Records from a collection:
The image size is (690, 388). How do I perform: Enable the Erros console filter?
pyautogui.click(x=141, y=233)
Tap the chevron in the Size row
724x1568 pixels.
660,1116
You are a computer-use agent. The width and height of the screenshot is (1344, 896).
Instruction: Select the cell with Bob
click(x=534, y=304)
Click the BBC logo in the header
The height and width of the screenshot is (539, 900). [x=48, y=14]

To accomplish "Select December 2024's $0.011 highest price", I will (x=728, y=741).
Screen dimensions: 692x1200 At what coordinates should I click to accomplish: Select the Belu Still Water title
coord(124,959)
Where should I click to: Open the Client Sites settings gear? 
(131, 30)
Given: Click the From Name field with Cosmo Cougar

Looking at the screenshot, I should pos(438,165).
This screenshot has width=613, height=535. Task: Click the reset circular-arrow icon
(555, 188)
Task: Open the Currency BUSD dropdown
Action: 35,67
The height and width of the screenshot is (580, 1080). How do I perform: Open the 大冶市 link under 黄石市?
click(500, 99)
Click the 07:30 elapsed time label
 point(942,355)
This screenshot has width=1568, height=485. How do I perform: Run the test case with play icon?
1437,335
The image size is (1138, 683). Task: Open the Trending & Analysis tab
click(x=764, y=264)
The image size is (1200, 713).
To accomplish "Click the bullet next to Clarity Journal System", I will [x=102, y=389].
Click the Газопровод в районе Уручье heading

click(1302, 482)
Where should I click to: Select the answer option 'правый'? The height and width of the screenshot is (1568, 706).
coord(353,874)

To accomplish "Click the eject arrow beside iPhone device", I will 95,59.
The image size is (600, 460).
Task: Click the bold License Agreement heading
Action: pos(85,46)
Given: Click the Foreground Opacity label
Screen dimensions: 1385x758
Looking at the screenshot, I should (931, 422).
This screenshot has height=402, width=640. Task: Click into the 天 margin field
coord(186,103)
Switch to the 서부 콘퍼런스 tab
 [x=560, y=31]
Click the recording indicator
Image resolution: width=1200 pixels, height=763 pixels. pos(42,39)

AIM OF THE TASK: Every entry should be output again exactly as written.

TASK ANSWER:
The image size is (690, 388). How do I perform: Enable the Erros console filter?
pyautogui.click(x=141, y=233)
Tap the chevron in the Size row
724x1568 pixels.
660,1116
You are a computer-use agent. The width and height of the screenshot is (1344, 896).
Instruction: Select the cell with Bob
click(x=534, y=304)
Click the BBC logo in the header
The height and width of the screenshot is (539, 900). [x=48, y=14]

To accomplish "Select December 2024's $0.011 highest price", I will (x=728, y=741).
Screen dimensions: 692x1200 At what coordinates should I click to accomplish: Select the Belu Still Water title
coord(124,959)
Where should I click to: Open the Client Sites settings gear? 
(131, 30)
Given: Click the From Name field with Cosmo Cougar

Looking at the screenshot, I should pos(438,165).
This screenshot has width=613, height=535. Task: Click the reset circular-arrow icon
(555, 188)
Task: Open the Currency BUSD dropdown
Action: 35,67
The height and width of the screenshot is (580, 1080). How do I perform: Open the 大冶市 link under 黄石市?
click(500, 99)
Click the 07:30 elapsed time label
 point(942,355)
This screenshot has width=1568, height=485. How do I perform: Run the test case with play icon?
1437,335
The image size is (1138, 683). Task: Open the Trending & Analysis tab
click(x=764, y=264)
The image size is (1200, 713).
To accomplish "Click the bullet next to Clarity Journal System", I will [x=102, y=389].
Click the Газопровод в районе Уручье heading

click(1302, 482)
Where should I click to: Select the answer option 'правый'? The height and width of the screenshot is (1568, 706).
coord(353,874)

To accomplish "Click the eject arrow beside iPhone device", I will 95,59.
The image size is (600, 460).
Task: Click the bold License Agreement heading
Action: pos(85,46)
Given: Click the Foreground Opacity label
Screen dimensions: 1385x758
Looking at the screenshot, I should (931, 422).
This screenshot has height=402, width=640. Task: Click into the 天 margin field
coord(186,103)
Switch to the 서부 콘퍼런스 tab
 [x=560, y=31]
Click the recording indicator
Image resolution: width=1200 pixels, height=763 pixels. pos(42,39)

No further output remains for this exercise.